Exercise aim ::
From the listing below, copy each line where "more" occurs.

### Information shown ###

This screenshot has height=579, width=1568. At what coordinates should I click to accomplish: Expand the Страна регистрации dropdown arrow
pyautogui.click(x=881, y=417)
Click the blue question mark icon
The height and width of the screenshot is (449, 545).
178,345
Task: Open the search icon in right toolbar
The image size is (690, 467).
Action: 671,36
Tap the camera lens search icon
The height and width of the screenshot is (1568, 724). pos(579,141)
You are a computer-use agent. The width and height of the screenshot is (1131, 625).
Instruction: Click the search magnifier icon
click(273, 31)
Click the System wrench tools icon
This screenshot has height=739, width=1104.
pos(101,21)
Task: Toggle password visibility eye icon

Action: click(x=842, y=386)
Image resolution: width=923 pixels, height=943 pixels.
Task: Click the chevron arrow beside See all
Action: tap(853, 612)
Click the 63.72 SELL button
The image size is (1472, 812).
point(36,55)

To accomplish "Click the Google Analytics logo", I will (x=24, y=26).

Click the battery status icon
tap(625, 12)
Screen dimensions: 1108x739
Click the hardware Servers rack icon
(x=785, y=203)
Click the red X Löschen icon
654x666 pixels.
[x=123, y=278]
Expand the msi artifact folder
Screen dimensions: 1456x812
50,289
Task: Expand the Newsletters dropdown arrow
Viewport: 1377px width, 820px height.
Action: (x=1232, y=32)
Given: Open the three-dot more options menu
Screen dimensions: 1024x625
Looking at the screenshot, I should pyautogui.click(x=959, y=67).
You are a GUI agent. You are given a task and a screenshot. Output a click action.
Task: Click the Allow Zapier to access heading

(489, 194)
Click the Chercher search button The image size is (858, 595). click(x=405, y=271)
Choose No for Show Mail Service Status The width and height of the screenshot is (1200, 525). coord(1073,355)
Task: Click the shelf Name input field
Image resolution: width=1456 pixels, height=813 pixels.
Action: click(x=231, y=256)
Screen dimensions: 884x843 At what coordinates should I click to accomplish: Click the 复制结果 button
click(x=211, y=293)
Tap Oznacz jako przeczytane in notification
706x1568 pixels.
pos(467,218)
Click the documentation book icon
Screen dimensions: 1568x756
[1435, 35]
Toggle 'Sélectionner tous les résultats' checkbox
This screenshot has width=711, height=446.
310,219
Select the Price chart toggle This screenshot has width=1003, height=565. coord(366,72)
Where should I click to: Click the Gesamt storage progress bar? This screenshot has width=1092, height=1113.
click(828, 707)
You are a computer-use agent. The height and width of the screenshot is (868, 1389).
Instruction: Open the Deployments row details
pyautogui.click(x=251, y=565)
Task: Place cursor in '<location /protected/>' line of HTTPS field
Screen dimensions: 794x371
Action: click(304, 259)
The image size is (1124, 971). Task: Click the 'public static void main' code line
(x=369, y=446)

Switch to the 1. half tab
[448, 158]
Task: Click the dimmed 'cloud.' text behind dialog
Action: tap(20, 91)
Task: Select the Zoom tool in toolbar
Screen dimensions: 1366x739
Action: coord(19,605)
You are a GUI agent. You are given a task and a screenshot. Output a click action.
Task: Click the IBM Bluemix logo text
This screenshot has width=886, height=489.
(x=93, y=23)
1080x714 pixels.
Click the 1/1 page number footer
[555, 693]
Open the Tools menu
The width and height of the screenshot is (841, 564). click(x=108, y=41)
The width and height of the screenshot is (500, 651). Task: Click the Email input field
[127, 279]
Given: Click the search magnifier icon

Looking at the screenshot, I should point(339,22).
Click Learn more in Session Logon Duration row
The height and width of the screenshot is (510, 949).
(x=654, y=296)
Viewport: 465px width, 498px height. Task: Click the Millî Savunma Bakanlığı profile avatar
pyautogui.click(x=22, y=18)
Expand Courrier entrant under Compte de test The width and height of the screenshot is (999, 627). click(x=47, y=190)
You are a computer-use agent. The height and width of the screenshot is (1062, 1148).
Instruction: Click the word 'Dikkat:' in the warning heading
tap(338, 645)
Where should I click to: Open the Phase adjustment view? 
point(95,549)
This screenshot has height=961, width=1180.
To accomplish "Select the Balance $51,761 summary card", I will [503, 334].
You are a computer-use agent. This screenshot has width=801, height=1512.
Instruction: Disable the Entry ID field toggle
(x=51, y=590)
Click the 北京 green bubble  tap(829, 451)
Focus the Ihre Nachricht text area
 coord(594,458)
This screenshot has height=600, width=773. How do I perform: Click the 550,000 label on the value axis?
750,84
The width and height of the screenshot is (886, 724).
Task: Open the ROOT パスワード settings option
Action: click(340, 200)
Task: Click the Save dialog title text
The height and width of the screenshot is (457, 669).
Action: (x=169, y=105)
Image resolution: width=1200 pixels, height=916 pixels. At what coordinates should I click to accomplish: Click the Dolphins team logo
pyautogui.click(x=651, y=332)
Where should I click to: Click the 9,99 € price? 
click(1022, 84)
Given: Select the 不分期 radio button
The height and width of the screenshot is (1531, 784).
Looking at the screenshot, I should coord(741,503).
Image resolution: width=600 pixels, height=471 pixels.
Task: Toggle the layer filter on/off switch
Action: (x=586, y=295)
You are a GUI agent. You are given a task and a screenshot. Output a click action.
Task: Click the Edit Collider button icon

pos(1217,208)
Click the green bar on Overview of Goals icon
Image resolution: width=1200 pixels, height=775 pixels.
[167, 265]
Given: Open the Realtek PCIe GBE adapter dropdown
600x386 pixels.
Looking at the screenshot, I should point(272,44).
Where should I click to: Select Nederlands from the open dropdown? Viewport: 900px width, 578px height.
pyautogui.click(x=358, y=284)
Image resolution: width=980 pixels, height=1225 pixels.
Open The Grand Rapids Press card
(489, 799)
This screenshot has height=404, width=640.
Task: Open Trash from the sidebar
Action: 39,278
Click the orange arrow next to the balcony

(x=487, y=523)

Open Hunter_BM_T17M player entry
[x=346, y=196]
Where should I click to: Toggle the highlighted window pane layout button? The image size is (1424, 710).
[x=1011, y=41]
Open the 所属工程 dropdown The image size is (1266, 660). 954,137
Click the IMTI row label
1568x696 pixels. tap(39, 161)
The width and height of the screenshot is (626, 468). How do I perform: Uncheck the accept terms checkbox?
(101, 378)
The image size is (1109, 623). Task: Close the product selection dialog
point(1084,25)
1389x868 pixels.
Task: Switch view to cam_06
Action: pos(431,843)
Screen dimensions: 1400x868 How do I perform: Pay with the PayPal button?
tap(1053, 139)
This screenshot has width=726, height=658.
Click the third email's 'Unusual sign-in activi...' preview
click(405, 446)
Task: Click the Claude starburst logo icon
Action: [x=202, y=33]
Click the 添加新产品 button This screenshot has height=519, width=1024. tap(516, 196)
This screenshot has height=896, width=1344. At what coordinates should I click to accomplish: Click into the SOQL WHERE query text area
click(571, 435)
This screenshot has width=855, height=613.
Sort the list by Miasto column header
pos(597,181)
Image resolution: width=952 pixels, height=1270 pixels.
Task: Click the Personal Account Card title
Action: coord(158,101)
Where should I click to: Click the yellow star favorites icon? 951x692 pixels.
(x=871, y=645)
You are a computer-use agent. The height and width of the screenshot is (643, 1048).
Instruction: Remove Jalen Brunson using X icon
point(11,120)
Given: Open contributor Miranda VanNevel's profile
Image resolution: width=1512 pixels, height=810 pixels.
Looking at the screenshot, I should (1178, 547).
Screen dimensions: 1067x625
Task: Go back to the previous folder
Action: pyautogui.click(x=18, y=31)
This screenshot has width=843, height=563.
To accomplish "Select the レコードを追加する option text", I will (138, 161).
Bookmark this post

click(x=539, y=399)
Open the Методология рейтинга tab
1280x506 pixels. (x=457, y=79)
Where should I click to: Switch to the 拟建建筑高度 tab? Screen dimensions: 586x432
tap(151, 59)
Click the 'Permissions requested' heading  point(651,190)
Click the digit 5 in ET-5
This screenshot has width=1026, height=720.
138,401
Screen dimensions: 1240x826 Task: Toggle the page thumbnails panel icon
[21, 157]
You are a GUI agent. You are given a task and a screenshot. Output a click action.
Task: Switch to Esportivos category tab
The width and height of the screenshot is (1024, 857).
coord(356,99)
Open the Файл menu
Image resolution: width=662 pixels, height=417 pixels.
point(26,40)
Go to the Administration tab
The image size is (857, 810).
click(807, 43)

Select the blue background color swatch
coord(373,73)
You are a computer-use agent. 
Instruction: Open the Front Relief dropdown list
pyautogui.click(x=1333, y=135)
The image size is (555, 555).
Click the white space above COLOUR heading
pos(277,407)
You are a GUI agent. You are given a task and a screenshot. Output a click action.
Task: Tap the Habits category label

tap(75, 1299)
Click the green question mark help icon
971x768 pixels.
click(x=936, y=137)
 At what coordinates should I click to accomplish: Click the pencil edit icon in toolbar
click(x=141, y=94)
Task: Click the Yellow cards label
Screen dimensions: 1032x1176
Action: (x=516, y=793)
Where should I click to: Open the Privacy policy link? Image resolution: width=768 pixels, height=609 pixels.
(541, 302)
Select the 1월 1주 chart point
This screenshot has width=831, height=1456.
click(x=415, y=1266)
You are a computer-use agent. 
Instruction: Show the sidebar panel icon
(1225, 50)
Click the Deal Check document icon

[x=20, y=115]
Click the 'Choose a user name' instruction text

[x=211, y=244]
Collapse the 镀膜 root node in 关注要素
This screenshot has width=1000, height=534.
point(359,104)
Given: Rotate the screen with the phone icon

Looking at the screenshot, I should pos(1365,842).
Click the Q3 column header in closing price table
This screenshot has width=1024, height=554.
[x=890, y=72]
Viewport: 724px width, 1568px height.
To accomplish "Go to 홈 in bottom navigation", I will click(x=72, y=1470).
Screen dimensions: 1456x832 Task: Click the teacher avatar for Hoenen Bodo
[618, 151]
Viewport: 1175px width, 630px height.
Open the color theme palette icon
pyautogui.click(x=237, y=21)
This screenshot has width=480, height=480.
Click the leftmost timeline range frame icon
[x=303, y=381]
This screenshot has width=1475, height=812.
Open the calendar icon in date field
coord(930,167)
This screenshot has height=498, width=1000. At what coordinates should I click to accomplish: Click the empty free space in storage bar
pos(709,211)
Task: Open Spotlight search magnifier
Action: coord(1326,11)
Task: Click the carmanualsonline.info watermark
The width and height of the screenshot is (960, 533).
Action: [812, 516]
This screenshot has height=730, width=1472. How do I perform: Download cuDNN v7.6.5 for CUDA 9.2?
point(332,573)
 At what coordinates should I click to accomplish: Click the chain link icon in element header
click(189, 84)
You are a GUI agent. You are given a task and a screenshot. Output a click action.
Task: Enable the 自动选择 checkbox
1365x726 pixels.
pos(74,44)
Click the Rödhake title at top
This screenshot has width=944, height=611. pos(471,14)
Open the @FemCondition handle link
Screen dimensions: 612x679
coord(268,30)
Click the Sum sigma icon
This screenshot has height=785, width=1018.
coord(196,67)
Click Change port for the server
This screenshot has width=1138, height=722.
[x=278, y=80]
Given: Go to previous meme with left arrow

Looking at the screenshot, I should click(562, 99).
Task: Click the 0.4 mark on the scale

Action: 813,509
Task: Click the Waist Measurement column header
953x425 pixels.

###

Solution to this problem ::
Given: Open the three-dot more options menu
Click Learn more in Session Logon Duration row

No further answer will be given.